Repeat the data from its beginning through the line containing "click(773, 1026)", swapping "Personal Development" for "Professional Growth" and changing nothing else.

▸ Supplied material:
»»

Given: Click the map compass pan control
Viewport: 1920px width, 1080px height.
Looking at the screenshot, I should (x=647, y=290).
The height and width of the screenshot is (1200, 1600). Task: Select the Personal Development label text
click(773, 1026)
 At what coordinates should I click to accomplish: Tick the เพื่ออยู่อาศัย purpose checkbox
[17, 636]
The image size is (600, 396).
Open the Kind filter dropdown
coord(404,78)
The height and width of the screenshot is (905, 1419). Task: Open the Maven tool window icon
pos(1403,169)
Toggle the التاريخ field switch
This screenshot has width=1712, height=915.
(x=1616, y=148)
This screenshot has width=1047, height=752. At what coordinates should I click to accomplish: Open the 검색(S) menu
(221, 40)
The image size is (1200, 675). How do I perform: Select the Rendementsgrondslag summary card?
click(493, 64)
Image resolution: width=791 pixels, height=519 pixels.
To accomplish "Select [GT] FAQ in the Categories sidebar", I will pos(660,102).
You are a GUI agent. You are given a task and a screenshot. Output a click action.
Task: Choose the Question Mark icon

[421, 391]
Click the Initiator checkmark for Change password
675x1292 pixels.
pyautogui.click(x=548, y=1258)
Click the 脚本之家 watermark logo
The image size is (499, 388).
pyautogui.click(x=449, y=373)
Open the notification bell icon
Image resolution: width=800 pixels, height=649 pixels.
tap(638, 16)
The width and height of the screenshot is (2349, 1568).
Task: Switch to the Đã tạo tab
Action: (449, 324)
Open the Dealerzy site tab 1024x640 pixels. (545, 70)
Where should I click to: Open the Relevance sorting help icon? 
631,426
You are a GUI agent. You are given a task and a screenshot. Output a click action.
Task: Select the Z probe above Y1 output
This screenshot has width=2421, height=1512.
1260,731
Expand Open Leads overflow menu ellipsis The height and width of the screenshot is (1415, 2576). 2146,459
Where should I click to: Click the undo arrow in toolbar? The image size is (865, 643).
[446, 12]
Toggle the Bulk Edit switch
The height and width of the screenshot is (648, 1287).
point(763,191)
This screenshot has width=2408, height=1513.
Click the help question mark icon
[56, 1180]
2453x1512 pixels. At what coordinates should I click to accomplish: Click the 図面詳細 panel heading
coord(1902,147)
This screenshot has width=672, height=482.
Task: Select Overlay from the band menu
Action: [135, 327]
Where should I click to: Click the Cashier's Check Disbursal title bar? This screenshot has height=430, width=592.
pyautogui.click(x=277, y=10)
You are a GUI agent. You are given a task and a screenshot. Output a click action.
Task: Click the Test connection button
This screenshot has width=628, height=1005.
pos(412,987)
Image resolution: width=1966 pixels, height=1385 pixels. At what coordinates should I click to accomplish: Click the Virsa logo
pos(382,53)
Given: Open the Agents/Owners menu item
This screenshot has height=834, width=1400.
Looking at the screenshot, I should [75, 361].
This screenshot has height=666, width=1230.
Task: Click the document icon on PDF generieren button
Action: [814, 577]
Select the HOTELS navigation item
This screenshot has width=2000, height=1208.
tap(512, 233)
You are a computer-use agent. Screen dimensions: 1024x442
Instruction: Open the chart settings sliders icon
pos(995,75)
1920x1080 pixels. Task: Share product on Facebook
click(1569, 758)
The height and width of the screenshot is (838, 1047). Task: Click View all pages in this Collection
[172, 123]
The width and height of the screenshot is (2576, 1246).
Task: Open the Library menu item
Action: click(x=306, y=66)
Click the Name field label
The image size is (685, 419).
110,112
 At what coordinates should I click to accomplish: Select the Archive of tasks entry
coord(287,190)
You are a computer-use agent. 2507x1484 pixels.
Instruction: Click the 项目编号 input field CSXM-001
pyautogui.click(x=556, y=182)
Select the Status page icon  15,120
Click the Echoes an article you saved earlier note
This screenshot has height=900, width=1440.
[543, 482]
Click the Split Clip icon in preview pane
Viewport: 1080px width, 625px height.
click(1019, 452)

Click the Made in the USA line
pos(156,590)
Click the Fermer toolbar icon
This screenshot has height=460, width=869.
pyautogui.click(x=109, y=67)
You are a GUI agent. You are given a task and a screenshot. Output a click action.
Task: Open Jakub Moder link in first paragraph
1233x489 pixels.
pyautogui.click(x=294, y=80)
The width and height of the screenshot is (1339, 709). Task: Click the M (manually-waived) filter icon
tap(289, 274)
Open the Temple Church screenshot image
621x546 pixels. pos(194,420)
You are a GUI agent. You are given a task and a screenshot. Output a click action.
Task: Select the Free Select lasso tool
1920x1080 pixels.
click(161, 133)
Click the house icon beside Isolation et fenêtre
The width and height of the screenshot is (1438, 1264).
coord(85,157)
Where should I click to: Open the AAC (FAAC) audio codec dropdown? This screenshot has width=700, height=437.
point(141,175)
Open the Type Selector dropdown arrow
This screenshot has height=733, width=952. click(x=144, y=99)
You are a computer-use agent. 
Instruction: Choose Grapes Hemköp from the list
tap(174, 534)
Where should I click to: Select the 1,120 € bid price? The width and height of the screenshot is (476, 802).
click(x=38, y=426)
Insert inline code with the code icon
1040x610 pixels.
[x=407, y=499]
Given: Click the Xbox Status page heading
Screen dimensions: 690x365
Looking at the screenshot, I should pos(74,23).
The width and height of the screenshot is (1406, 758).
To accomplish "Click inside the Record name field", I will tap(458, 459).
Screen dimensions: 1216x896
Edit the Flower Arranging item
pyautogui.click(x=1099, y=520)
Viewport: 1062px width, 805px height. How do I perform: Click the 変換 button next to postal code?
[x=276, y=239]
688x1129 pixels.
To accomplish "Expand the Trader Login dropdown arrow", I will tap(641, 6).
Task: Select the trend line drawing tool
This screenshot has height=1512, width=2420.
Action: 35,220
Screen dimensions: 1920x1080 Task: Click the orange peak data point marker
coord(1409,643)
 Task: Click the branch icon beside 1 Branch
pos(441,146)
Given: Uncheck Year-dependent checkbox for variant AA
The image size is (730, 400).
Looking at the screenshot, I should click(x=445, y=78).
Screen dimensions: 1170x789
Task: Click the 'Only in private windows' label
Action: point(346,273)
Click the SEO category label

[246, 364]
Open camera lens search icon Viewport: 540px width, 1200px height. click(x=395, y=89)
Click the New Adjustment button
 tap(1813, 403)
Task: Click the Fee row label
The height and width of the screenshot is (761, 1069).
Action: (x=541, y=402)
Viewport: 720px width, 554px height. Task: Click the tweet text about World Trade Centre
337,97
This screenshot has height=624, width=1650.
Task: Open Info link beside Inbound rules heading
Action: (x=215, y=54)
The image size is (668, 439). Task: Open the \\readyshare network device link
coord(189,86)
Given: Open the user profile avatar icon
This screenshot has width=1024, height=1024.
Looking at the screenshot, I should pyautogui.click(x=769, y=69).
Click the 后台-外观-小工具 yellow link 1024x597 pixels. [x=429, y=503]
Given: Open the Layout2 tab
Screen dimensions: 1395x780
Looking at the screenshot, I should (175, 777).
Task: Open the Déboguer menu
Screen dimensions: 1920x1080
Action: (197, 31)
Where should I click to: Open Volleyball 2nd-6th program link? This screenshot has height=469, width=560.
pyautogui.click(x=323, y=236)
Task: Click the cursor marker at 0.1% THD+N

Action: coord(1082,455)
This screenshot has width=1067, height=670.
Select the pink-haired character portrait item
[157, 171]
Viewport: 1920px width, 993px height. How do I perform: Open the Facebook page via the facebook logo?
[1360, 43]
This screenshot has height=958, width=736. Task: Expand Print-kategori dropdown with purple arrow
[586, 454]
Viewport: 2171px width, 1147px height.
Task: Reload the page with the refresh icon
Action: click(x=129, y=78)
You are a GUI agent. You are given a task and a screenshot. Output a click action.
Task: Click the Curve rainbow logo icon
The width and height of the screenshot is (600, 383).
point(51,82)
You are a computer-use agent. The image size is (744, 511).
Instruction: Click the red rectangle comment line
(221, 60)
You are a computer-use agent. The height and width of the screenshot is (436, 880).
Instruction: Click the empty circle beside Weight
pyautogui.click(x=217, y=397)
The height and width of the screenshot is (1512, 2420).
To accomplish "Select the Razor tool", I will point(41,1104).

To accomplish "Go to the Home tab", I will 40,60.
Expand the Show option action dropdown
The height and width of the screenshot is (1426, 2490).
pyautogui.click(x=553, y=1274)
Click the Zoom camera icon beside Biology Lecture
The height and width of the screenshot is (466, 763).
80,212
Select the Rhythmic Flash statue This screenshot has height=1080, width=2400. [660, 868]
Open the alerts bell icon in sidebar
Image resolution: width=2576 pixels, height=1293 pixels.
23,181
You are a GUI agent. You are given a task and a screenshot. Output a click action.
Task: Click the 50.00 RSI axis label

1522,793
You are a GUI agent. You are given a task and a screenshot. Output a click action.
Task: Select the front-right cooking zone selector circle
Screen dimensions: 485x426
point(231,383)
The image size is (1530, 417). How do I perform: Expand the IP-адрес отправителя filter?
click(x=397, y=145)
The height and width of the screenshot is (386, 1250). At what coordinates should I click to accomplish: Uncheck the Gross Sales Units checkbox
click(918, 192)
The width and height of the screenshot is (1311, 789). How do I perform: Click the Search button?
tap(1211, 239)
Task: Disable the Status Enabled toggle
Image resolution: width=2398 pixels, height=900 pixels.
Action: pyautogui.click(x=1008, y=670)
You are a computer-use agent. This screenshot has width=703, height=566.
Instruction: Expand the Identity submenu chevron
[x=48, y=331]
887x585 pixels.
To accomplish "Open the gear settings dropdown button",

««

▸ Result for this task:
Given: Click the map compass pan control
Viewport: 1920px width, 1080px height.
Looking at the screenshot, I should (x=647, y=290).
The height and width of the screenshot is (1200, 1600). Task: Select the Professional Growth label text
click(773, 1026)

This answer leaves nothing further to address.